Was Loss Covered by Insurance Policy or Barred by Exclusion?

Homeowners’ insurance policies cover generic enumerated risks, on the one hand, but also expressly exclude certain coverages, on the other. As a recent case illustrates, a Court may be required to determine whether a particular loss is covered or excluded.

Evan and Jennifer Klein owned a home in Suffolk County insured under a homeowner’s insurance policy issued by State Farm Insurance Company. During the coverage period, the Klein’s in-ground swimming pool collapsed, causing damage to the pool walls, brick border, and patio area surrounding the pool. They submitted a claim for coverage under the policy.

State Farm disclaimed coverage for the portion of the claim involving damage to the pool walls, brick border, and patio area surrounding the pool on various grounds, including based upon a clause in the policy that excluded loss caused by “collapse.” Thereafter, the Klein’s filed suit against State Farm to recover damages for breach of contract and for a judgment declaring that the carrier was liable to them for damages resulting from its failure to adequately investigate and fully pay their claim.

State Farm moved for summary judgment dismissing the complaint. The Supreme Court granted the motion. The Kleins appealed.

In construing policy provisions defining the scope of coverage pursuant to a policy of insurance, courts first look to the language of the policy. The unambiguous terms of an insurance contract must be given their plain and ordinary meaning, and the interpretation of such terms is a question of law for the court. Exclusions or exceptions from coverage must be specific and clear in order to be enforced. And, if the terms of the policy are ambiguous, any ambiguity must be constructed in favor of the insured and against the insurer.

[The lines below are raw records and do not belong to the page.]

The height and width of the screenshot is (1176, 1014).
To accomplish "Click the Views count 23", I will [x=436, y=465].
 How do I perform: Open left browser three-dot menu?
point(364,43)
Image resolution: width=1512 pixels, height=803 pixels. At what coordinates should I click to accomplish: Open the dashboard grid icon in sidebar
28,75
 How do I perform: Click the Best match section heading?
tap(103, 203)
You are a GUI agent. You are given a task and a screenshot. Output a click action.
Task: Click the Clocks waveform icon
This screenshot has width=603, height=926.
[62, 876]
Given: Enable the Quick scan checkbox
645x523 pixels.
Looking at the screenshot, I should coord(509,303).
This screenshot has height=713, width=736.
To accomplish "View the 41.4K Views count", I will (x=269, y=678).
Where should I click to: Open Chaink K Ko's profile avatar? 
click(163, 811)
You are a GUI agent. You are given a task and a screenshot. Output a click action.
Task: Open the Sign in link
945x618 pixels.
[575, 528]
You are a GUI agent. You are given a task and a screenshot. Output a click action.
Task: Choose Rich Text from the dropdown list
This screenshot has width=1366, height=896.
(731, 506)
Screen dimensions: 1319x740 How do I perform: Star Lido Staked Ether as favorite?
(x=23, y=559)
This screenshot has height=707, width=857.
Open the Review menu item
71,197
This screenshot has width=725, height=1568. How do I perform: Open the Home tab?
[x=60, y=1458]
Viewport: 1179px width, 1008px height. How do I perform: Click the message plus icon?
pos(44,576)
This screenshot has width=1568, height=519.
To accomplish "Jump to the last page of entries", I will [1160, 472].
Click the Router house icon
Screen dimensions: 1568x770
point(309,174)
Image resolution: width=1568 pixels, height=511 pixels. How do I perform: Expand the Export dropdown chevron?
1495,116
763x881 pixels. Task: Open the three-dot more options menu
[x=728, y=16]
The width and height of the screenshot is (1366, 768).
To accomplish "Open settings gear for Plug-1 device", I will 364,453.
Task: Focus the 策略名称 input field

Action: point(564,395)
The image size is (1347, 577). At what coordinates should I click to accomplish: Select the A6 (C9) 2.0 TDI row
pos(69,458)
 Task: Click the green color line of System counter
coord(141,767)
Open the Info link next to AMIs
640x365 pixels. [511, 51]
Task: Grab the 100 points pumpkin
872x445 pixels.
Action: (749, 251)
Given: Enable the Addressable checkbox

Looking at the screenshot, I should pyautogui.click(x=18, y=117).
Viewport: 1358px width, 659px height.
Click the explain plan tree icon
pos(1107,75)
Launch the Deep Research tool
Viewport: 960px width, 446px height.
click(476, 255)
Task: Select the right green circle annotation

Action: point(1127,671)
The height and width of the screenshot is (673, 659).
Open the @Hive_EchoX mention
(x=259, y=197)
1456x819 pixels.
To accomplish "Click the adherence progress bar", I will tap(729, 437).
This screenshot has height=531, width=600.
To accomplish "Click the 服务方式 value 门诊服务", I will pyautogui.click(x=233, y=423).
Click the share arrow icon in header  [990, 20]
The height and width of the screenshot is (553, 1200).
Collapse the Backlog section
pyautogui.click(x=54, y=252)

The appeals court held that State Farm established its prima facie entitlement to judgment as a matter of law dismissing the breach of contract cause of action by demonstrating that the “collapse” exclusion of the policy was unambiguous and clearly applied to the Klein’s loss. Under the plain language of the policy, loss to property caused by “collapse” was excluded from coverage except where, at a minimum, the collapse involved “the collapse of a building or any part of a building.” Here, the evidence demonstrated that the Kleins loss was attributable to the collapse of their in-ground pool, which was not “a building or any part of a building,” thereby rendering the exception to the “collapse” exclusion under the policy inapplicable to their loss. In opposition to State Farm’s prima facie showing, the Kleins failed to raise a triable issue of fact.